Speaker: Cristina Locatelli, University of Exeter
Title: Art Maps: Places of Art through Digital
Art Maps was a collaborative, interdisciplinary project between Tate, London and researchers from the Universities of Nottingham and Exeter, UK that ran from 2012 to 2014. The project aimed at developing a digital application that could offer both visitors and non-museum goers an alternative way to encounter Tate artworks, and that investigated the many ways people relate artworks to places, sites, landscapes and environments. Art Maps is an application that allows users to explore the Tate collection and archive on a digital map where all its 85.000 items have been more or less precisely geotagged. This allows audiences to experience the environment they are in through its artistic representation or connection. If they disagree with the location an artwork has been linked to, they can suggest a different one and add personal comments to explain their choice or simply contribute their personal experience of the place or the artwork.

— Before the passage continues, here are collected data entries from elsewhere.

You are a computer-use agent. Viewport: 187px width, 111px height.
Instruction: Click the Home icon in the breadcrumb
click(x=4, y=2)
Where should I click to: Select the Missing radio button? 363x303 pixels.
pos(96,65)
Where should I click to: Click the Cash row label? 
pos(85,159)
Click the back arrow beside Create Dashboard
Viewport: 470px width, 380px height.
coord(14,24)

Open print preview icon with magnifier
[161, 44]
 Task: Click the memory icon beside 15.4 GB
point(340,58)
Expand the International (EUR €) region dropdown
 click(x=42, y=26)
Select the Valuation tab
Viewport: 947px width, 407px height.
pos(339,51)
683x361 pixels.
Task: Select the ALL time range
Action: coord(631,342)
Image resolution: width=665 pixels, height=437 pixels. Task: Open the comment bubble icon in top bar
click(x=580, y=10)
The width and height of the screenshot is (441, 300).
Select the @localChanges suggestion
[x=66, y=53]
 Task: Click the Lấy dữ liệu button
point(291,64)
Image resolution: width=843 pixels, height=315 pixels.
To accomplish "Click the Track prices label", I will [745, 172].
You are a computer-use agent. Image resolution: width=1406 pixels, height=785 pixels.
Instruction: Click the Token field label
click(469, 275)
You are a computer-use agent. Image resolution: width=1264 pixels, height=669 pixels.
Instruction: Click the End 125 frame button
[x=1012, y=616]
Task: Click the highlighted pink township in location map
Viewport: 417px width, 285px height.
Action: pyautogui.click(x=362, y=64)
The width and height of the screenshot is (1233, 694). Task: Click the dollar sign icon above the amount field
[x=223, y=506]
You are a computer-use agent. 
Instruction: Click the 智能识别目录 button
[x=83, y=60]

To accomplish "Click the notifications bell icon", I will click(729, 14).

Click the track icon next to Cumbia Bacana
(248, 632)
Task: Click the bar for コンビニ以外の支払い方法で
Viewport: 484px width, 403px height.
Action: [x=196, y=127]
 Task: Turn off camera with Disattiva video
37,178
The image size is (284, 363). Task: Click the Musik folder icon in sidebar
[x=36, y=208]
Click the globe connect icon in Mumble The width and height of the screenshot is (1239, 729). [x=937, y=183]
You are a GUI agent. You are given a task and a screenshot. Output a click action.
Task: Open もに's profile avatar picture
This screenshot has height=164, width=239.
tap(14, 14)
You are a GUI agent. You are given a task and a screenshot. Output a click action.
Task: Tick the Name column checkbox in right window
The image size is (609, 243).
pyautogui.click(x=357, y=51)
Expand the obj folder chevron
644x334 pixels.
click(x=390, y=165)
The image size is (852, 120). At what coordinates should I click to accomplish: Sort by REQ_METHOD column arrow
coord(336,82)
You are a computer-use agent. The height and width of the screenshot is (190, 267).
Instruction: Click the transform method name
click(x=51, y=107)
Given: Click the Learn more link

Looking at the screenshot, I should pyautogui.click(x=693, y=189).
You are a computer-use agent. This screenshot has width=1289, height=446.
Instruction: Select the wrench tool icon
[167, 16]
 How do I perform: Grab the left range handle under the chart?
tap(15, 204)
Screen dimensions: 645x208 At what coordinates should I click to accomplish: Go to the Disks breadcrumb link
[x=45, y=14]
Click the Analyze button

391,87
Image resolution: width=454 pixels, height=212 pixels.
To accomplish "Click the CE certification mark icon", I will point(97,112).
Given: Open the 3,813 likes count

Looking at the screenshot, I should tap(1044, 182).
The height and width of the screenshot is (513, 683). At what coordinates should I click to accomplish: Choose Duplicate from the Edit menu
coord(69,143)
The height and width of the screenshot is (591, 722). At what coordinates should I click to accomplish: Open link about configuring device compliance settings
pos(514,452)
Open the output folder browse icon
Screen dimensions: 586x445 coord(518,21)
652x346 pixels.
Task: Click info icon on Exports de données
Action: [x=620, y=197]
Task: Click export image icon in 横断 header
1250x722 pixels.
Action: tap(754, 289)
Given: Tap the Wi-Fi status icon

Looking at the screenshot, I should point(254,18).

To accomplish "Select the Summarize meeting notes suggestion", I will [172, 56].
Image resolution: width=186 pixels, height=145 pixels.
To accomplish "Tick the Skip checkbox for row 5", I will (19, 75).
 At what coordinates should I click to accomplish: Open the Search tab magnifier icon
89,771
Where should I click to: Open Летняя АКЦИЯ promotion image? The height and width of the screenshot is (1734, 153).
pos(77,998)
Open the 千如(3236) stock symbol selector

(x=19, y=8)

After completing her degree in Conservazione dei Beni Culturali in Parma, Cristina Locatelli specialised in Cultural and Natural Heritage Education at the University of Girona and Catedra UNESCO (Catalunya), while starting her professional career as Educator at the three Dalinian Museums (Figueres, Púbol e Port-Lligat) and at the Cinema Museum of Girona. In the UK, Cristina worked from 2008 to 2013 at the two Tate sites in London (Britain and Modern). In particular, between 2009 and 2011 as part of the Interpretation team she worked on copywriting, editing e production of interpretive materials (i.e.. guides, text panels, labels, audio and multimedia guides) and on Access activities at Tate Britain, also training as Touch Tour Guide. Working with the Early Years and Families team from 2011 to 2013, Cristina organised and produced artist workshops for specific groups of interest through the Big & Small Project (refugees and asylum seekers, foster families etc.) and for the general public. In both her roles, Cristina developed and produced resources (from paper-based to digital) to facilitate children, young people, families and visitors with physical or learning difficulties as they autonomously explored the Tate Galleries, for example providing Touch Tours materials for blind and partially sighted people, multimedia guides for deaf or hard of hearing people, and orientation materials for dyslexic students. Cristina is currently working towards a Collaborative PhD in Digital Humanities with the University of Exeter and Tate.